Partner Juliette Récamier
Queer Places:
102 Rue de Grenelle, 75007 Paris, France
Château de Coppet, Rue de la gare, 2, 1296 Coppet, Svizzera
Anne Louise Germaine de Staël-Holstein (née Necker; 22 April 1766 – 14 July 1817), commonly known as Madame de Staël, was a French woman of letters of Swiss origin whose lifetime overlapped with the events of the French Revolution and the Napoleonic era. For many years she lived as an exile under the Reign of Terror and under Napoleonic persecution. Known as a witty and brilliant conversationalist, often dressed in flashy and revealing outfits, she participated actively in the political and intellectual life of her times. She was present at the first opening of the Estates General and at the Declaration of the Rights of Man and of the Citizen,[1] and witnessed the departure of the royal family from Versailles. Her intellectual collaboration with Benjamin Constant between 1795 and 1811 made them one of the most celebrated intellectual couples of their time. They discovered sooner than others the tyrannical character and designs of Napoleon.[2]
In 1807, Madame de Staël (Germaine Necker) championed Rome’s female literary heritage in her extraordinarily popular novel, Corinne, or Italy. A novelist, feminist, and political thinker, she arrived in Italy with her children in 1804, a refugee from Napoleon’s France. In Rome, she attended the salons of Angelika Kauffmann and became a member of the Arcadian Academy.

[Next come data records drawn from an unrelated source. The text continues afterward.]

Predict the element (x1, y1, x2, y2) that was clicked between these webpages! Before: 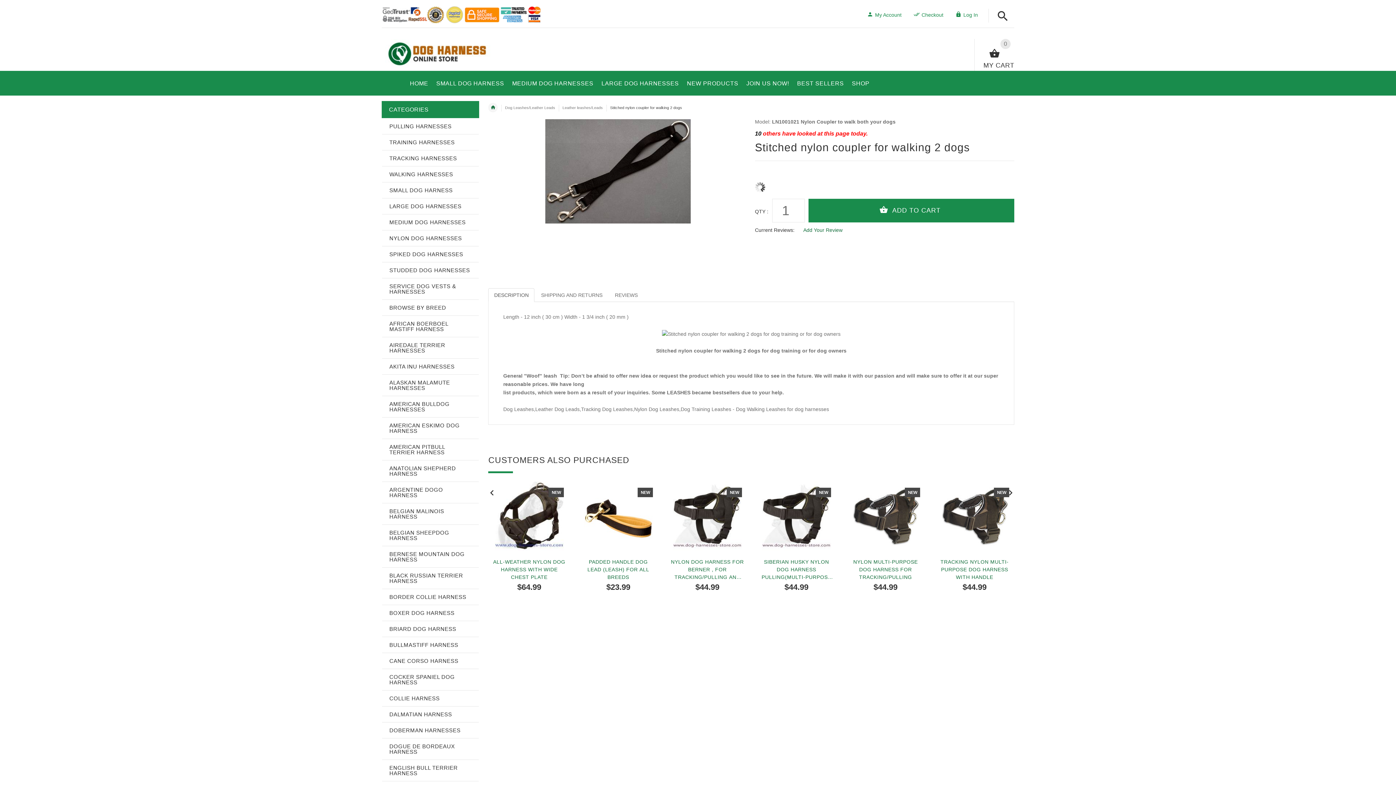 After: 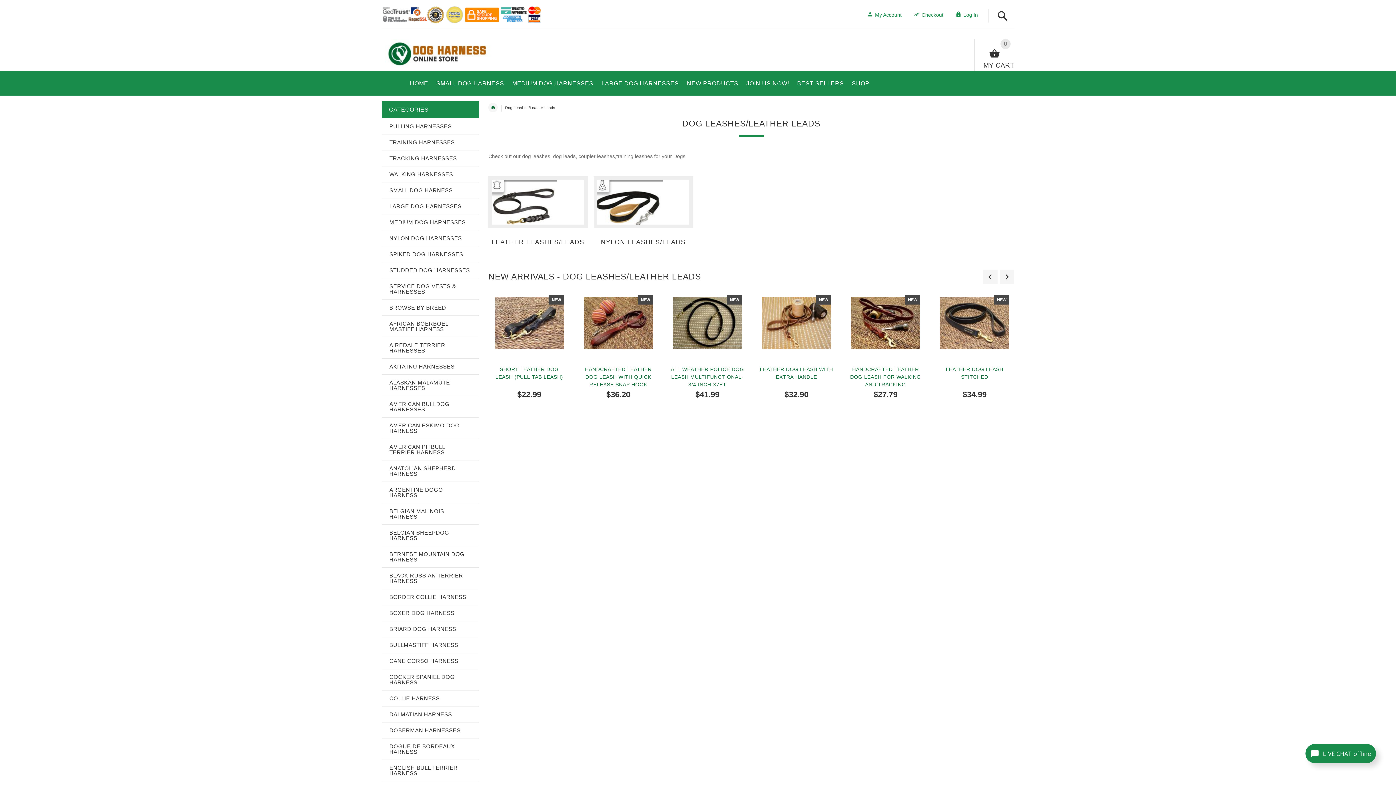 Action: label: Dog Leashes/Leather Leads bbox: (505, 105, 555, 109)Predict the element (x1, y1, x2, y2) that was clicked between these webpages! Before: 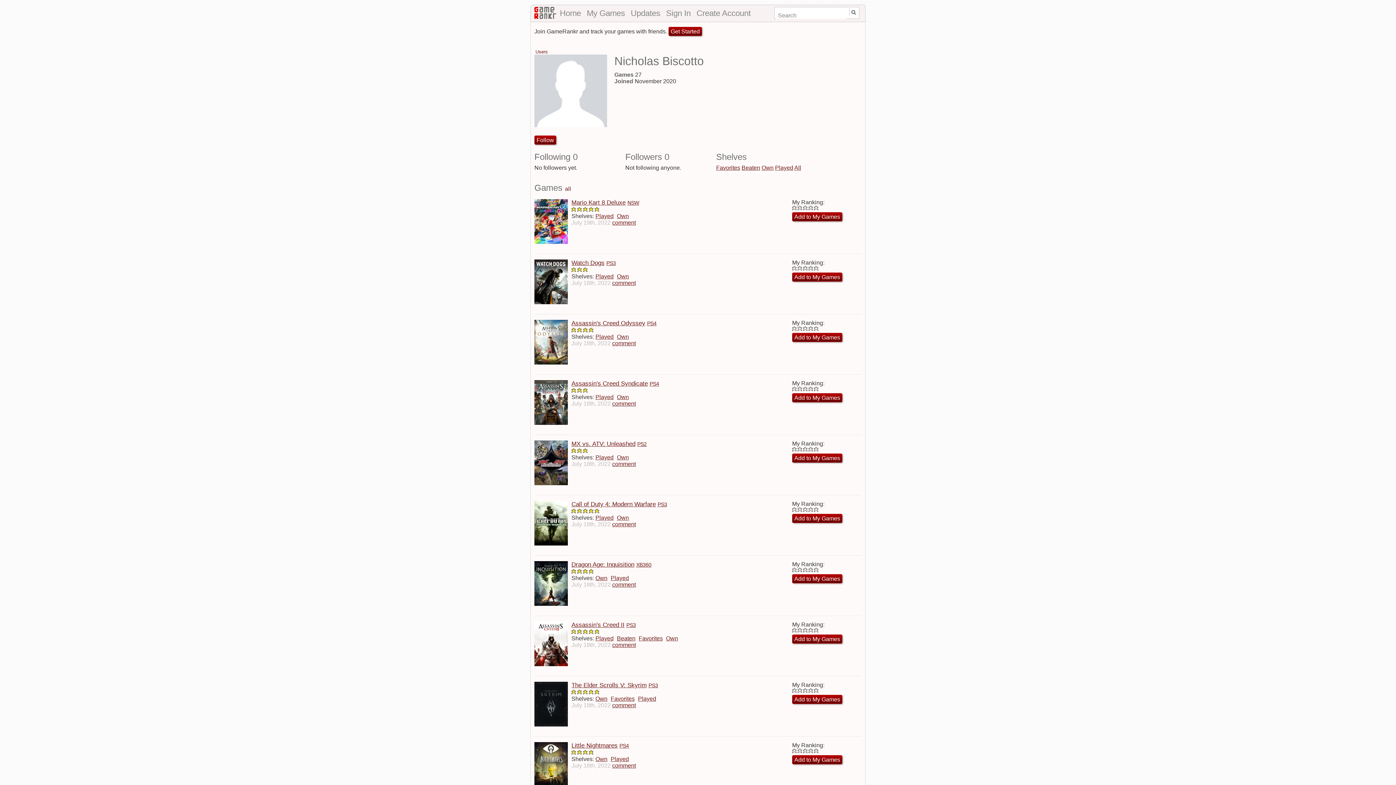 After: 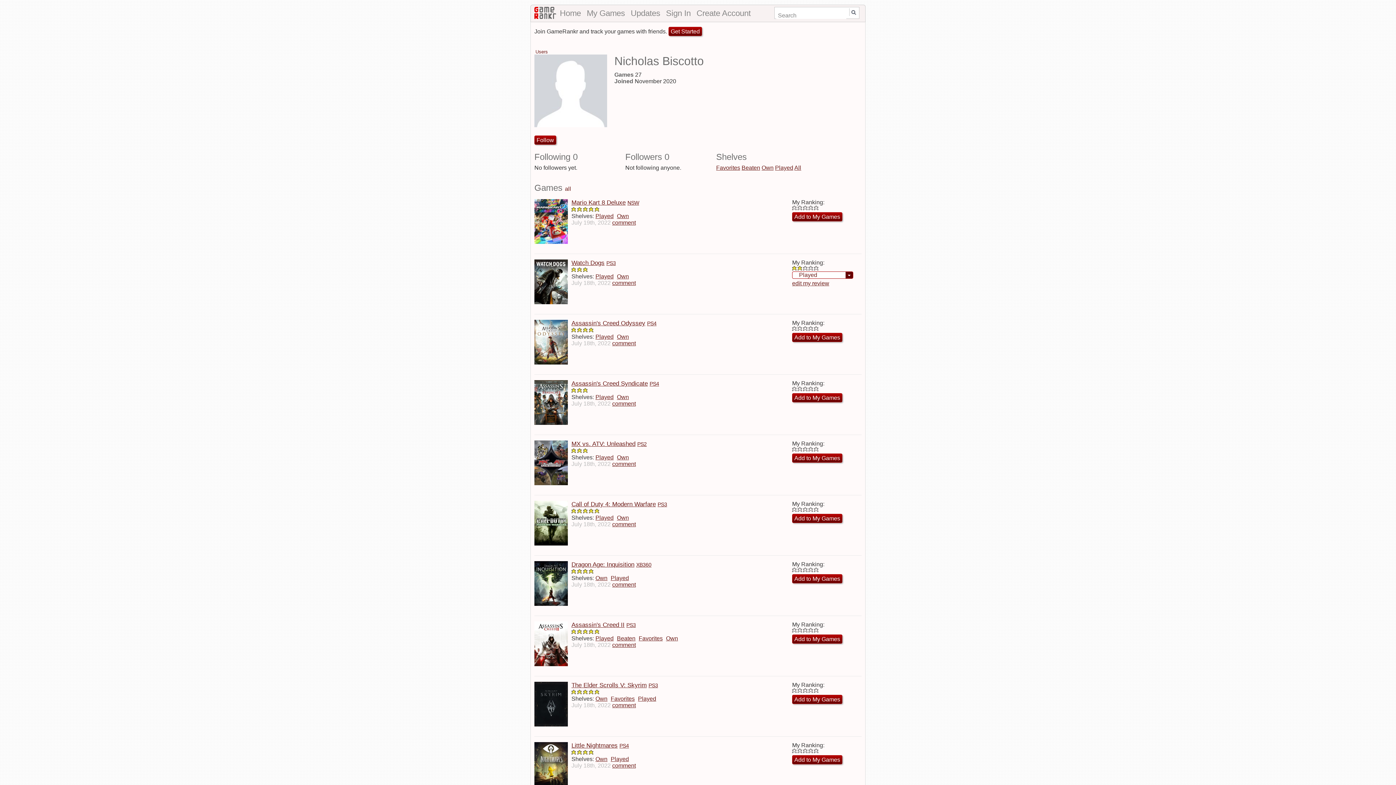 Action: bbox: (797, 266, 803, 271)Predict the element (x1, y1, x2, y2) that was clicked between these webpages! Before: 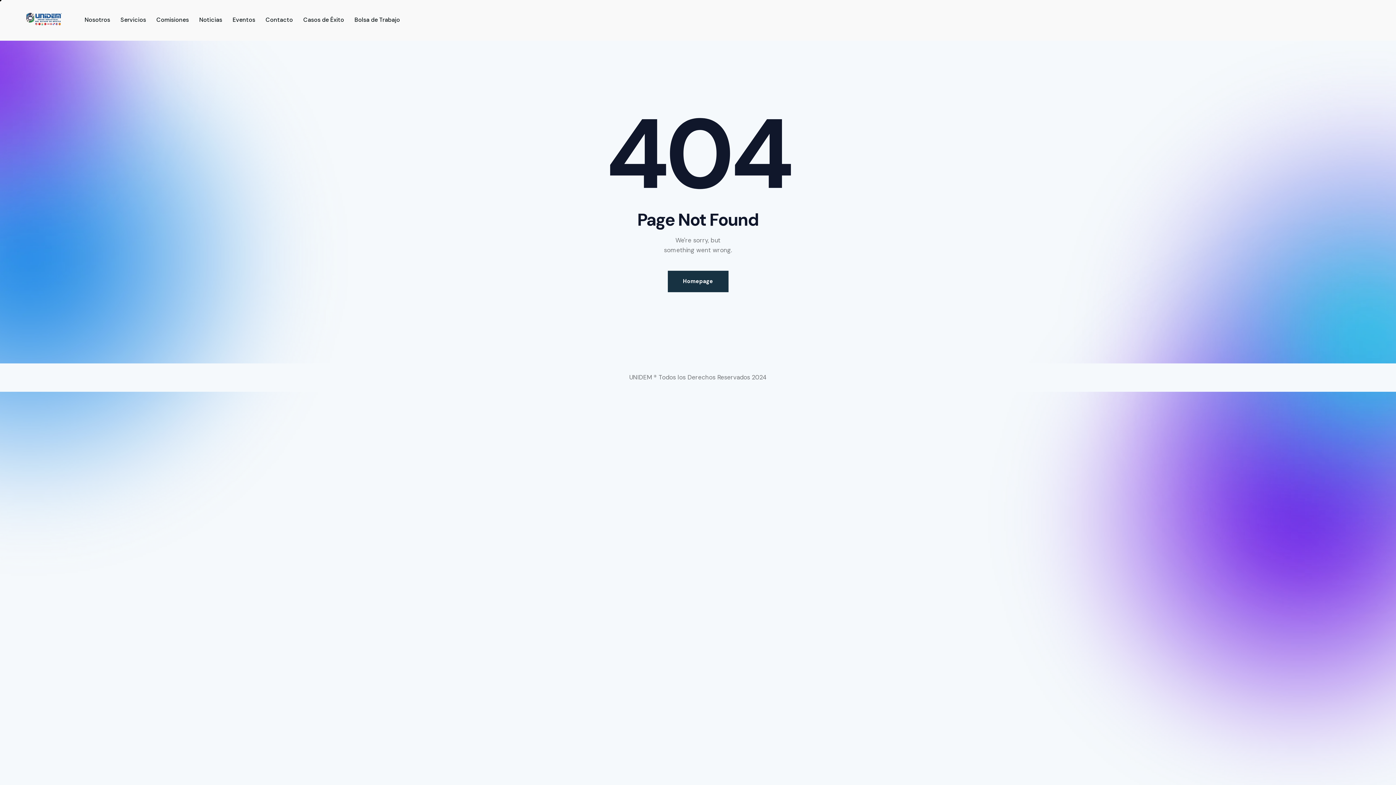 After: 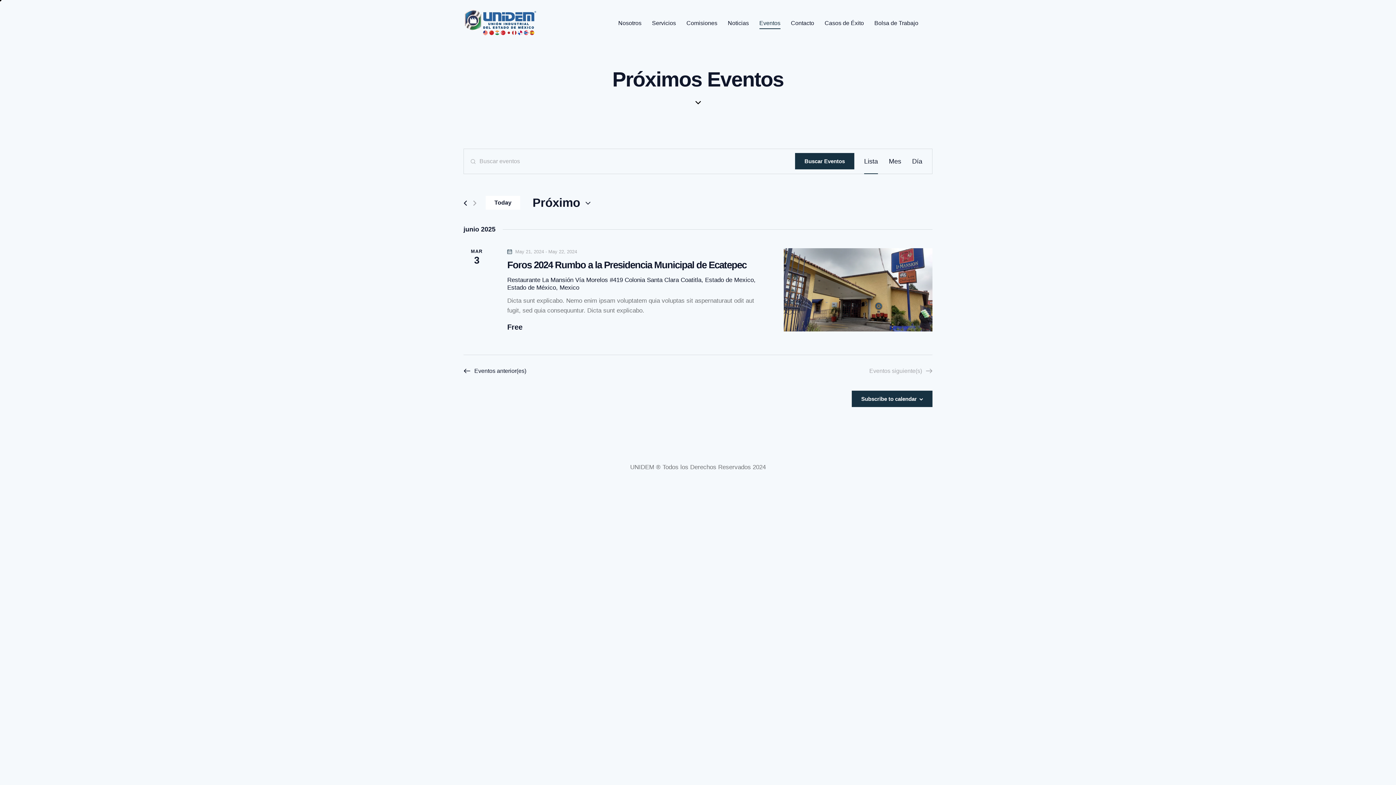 Action: bbox: (227, 10, 260, 30) label: EventosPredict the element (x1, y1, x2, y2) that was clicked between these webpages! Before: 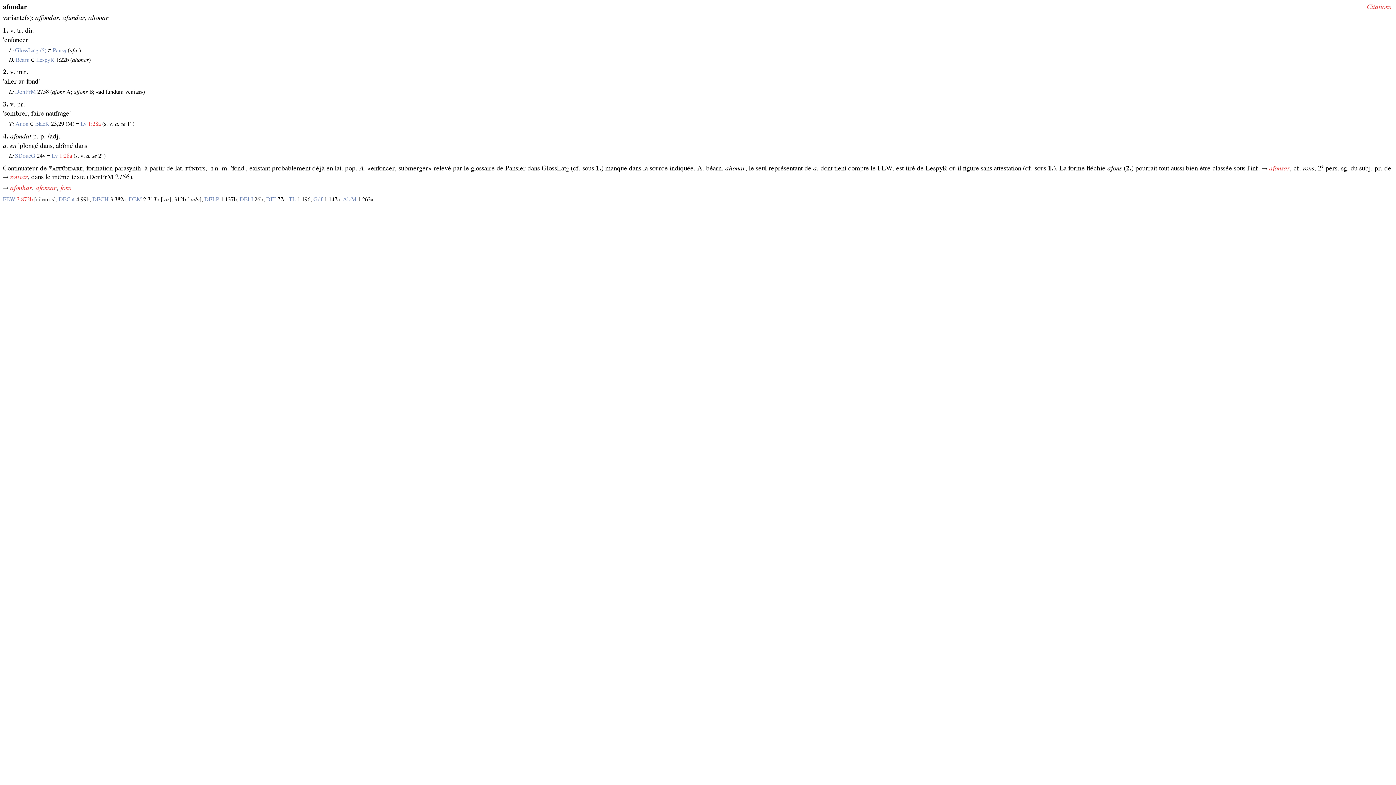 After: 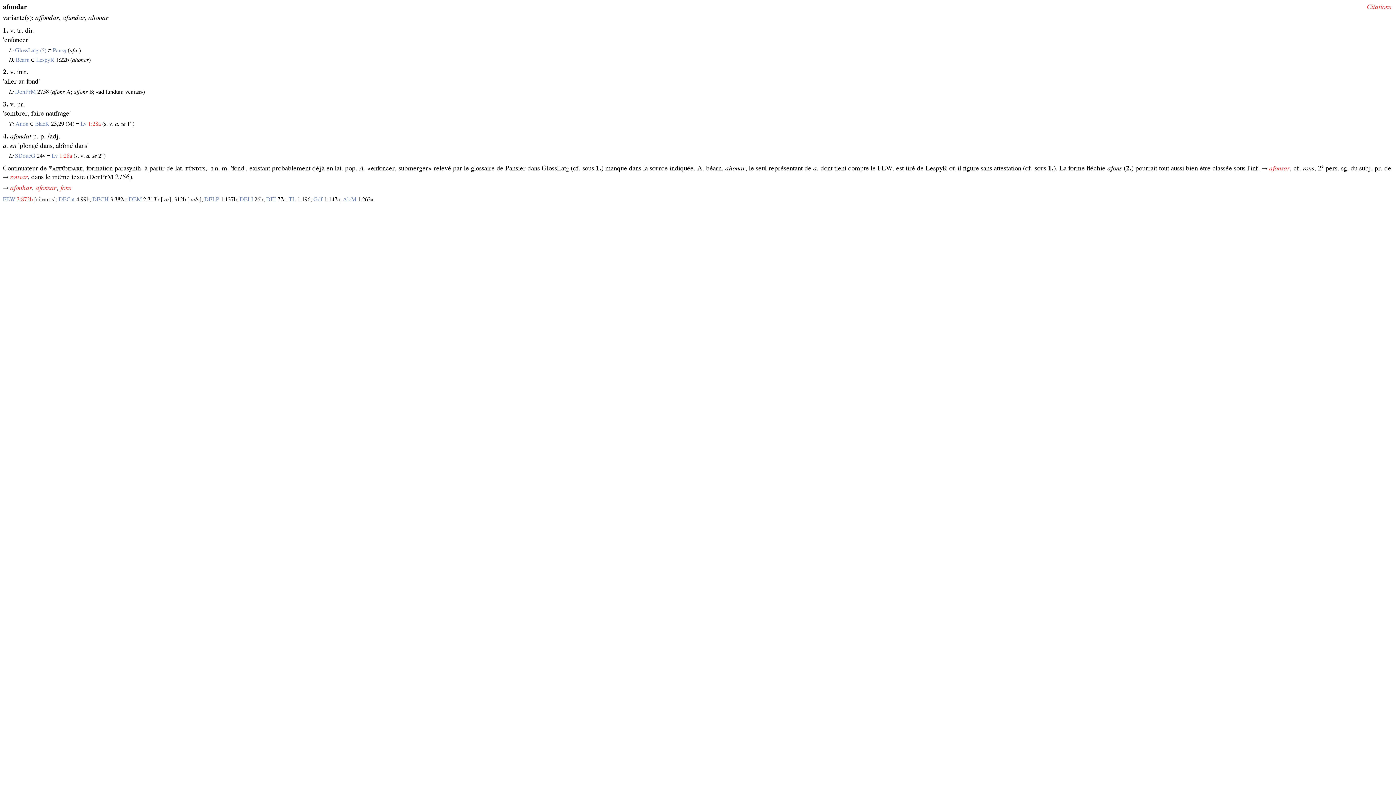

In 1814 one of de Staël's contemporaries observed that "there are three great powers struggling against Napoleon for the soul of Europe: England, Russia, and Madame de Staël".[3] Her works, both novels and travel literature, with emphasis on passion, individuality and oppositional politics made their mark on European Romanticism. Personal freedom was evidently as important to her as abstract political liberties.[4]
Germaine lived in Saint-Ouen near Montmartre, on her father's estate and became friends with the beautiful and rich Juliette Récamier.